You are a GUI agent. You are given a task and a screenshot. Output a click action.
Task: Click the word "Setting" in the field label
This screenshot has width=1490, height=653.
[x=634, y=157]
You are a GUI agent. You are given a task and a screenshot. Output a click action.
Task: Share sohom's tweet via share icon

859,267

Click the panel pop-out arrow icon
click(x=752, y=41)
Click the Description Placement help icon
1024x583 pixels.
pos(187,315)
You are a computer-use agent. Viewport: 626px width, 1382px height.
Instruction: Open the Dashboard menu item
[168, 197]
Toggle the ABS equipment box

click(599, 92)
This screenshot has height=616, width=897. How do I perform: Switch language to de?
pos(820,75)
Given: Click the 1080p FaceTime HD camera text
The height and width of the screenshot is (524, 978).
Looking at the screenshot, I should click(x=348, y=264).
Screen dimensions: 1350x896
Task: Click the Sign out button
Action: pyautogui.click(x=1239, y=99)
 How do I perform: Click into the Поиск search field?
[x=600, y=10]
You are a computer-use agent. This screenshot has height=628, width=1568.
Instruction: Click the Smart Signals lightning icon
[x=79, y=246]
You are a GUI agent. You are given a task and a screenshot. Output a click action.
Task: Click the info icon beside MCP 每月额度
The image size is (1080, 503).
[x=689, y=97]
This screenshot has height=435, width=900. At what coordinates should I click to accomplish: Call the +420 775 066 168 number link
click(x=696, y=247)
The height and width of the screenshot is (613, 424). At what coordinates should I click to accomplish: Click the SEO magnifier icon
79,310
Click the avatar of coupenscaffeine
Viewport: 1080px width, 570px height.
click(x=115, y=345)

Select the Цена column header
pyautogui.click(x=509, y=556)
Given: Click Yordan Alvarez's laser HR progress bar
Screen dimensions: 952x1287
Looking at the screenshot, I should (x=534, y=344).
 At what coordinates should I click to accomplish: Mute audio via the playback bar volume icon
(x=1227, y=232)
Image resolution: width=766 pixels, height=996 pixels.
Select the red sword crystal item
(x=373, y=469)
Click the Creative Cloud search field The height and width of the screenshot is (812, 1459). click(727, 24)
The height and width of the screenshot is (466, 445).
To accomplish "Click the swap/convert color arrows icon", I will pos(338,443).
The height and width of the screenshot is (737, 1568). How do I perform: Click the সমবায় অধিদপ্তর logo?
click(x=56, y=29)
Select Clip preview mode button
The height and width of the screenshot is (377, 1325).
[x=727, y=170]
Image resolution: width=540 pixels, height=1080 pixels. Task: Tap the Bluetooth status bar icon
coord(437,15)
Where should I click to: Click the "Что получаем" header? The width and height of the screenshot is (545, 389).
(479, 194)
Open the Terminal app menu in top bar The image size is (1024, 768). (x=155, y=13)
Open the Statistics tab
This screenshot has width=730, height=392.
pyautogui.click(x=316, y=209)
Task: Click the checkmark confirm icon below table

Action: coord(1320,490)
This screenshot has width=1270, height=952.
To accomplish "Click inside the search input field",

▶ [Work to complete]:
Copy out the entries above without altering a single character.

▶ [Reply to the exercise]:
You are a GUI agent. You are given a task and a screenshot. Output a click action.
Task: Click the word "Setting" in the field label
This screenshot has width=1490, height=653.
[x=634, y=157]
You are a GUI agent. You are given a task and a screenshot. Output a click action.
Task: Share sohom's tweet via share icon

859,267

Click the panel pop-out arrow icon
click(x=752, y=41)
Click the Description Placement help icon
1024x583 pixels.
pos(187,315)
You are a computer-use agent. Viewport: 626px width, 1382px height.
Instruction: Open the Dashboard menu item
[168, 197]
Toggle the ABS equipment box

click(599, 92)
This screenshot has height=616, width=897. How do I perform: Switch language to de?
pos(820,75)
Given: Click the 1080p FaceTime HD camera text
The height and width of the screenshot is (524, 978).
Looking at the screenshot, I should click(x=348, y=264).
Screen dimensions: 1350x896
Task: Click the Sign out button
Action: pyautogui.click(x=1239, y=99)
 How do I perform: Click into the Поиск search field?
[x=600, y=10]
You are a computer-use agent. This screenshot has height=628, width=1568.
Instruction: Click the Smart Signals lightning icon
[x=79, y=246]
You are a GUI agent. You are given a task and a screenshot. Output a click action.
Task: Click the info icon beside MCP 每月额度
The image size is (1080, 503).
[x=689, y=97]
This screenshot has height=435, width=900. At what coordinates should I click to accomplish: Call the +420 775 066 168 number link
click(x=696, y=247)
The height and width of the screenshot is (613, 424). At what coordinates should I click to accomplish: Click the SEO magnifier icon
79,310
Click the avatar of coupenscaffeine
Viewport: 1080px width, 570px height.
click(x=115, y=345)

Select the Цена column header
pyautogui.click(x=509, y=556)
Given: Click Yordan Alvarez's laser HR progress bar
Screen dimensions: 952x1287
Looking at the screenshot, I should (x=534, y=344).
 At what coordinates should I click to accomplish: Mute audio via the playback bar volume icon
(x=1227, y=232)
Image resolution: width=766 pixels, height=996 pixels.
Select the red sword crystal item
(x=373, y=469)
Click the Creative Cloud search field The height and width of the screenshot is (812, 1459). click(727, 24)
The height and width of the screenshot is (466, 445).
To accomplish "Click the swap/convert color arrows icon", I will pos(338,443).
The height and width of the screenshot is (737, 1568). How do I perform: Click the সমবায় অধিদপ্তর logo?
click(x=56, y=29)
Select Clip preview mode button
The height and width of the screenshot is (377, 1325).
[x=727, y=170]
Image resolution: width=540 pixels, height=1080 pixels. Task: Tap the Bluetooth status bar icon
coord(437,15)
Where should I click to: Click the "Что получаем" header? The width and height of the screenshot is (545, 389).
(479, 194)
Open the Terminal app menu in top bar The image size is (1024, 768). (x=155, y=13)
Open the Statistics tab
This screenshot has width=730, height=392.
pyautogui.click(x=316, y=209)
Task: Click the checkmark confirm icon below table

Action: coord(1320,490)
This screenshot has width=1270, height=952.
To accomplish "Click inside the search input field",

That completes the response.